Get in a routine and have a plan, start small, so a short 1km run (whatever, pipe down back there), a few sprints; it can be trifling exercise at the start because we're just building momentum.
If you plan 4 days worth of exercise, and start with small sessions, you can soon scale them up as you find things getting easier.
And here's the key thing;
It's okay to quit if you can't be arsed or you're feeling not up for it on the day. As long as you move the day's session and do that exercise on another day. Early on, it is absolutely fine if you miss an entire session and only do 3 sessions.
I stress this as acceptable, because there's nothing more offputting early on than being too strict that you end up packing everything in. So, early on, you can sort of be flakey, as long as you're hitting most of the targets along the way.
Once you get a month or so into the training sessions though, you absolutely should be growing out of this mindset and into a more serious regimen, where you're nailing four sessions minimum and only ever rescheduling due to serious conflicts (i.e. The Wife's birthday).

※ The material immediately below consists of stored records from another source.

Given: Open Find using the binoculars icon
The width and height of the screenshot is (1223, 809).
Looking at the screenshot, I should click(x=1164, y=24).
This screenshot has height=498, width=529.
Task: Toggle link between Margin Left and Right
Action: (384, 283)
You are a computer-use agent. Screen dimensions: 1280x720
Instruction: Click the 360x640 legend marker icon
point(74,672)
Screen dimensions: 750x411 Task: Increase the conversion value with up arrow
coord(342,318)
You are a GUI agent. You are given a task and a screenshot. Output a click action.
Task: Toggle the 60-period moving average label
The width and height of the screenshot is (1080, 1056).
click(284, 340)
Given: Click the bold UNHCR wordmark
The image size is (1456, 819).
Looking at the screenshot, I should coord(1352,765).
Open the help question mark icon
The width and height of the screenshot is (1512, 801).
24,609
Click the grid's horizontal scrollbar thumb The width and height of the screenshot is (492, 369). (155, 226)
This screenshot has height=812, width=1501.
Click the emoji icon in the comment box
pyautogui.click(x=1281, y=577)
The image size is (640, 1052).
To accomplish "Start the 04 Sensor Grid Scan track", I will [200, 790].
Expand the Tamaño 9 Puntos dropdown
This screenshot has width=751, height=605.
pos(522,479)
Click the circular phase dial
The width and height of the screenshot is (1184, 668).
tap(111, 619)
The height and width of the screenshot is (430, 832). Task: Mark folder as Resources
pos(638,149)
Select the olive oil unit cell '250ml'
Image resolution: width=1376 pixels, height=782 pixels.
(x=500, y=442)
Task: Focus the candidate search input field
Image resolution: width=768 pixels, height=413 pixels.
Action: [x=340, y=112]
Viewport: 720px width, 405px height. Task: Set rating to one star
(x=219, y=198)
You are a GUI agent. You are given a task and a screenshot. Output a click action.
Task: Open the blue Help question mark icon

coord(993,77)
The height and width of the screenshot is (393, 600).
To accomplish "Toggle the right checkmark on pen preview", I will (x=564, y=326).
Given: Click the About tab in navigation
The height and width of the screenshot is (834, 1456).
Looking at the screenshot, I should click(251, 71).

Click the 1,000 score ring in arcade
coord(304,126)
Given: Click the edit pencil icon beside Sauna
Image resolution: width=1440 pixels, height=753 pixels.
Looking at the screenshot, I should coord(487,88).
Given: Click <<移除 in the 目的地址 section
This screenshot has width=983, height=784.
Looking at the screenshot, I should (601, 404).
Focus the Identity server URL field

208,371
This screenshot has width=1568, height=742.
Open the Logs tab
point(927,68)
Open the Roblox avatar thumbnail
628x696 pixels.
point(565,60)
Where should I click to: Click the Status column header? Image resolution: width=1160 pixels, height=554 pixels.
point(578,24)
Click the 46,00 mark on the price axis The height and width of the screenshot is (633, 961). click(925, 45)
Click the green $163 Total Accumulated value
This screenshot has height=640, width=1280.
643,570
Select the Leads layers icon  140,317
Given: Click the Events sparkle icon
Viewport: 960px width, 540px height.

Still, if that isn't motivation enough, some of the benefits to getting into exercise are;
1. Better fitness
2. Better refereeing thanks to your fitness.
3. Weight loss
4. Better sex life - I'll let you work out why.
5. Overall, better self-esteem from the benefits of training.
If you cannot get into it on your own, consider getting a personal trainer - the cost alone will make you turn up, and sometimes, having someone do the planning and admin work, as well as help you face-to-face is all that is needed to get you up to speed to train on your own.
If even that fails... You just have to accept that you will not get very far in refereeing (or with the fitness tests, unless you're just naturally fit), but hey, if you're content at the lower rungs of refereeing, that's okay too and there are lots of matches that will need refereeing.
realistically you should never have stopped excercising when the season was shutdown, and kept a base level of fitness.
Unfortunately, not always easy to do. I've been in two-minds on training since most of my training is gym-based. Myself and my partner have lung issues, which means trying to avoid all the people who are flouting the lockdown rules. We also lived in a crap area for running. Thankfully, we've moved house now, so can run with impunity, but I'm back to square 1 after basically two months of inactivity. Just have to train extra hard to get back and beyond I suppose.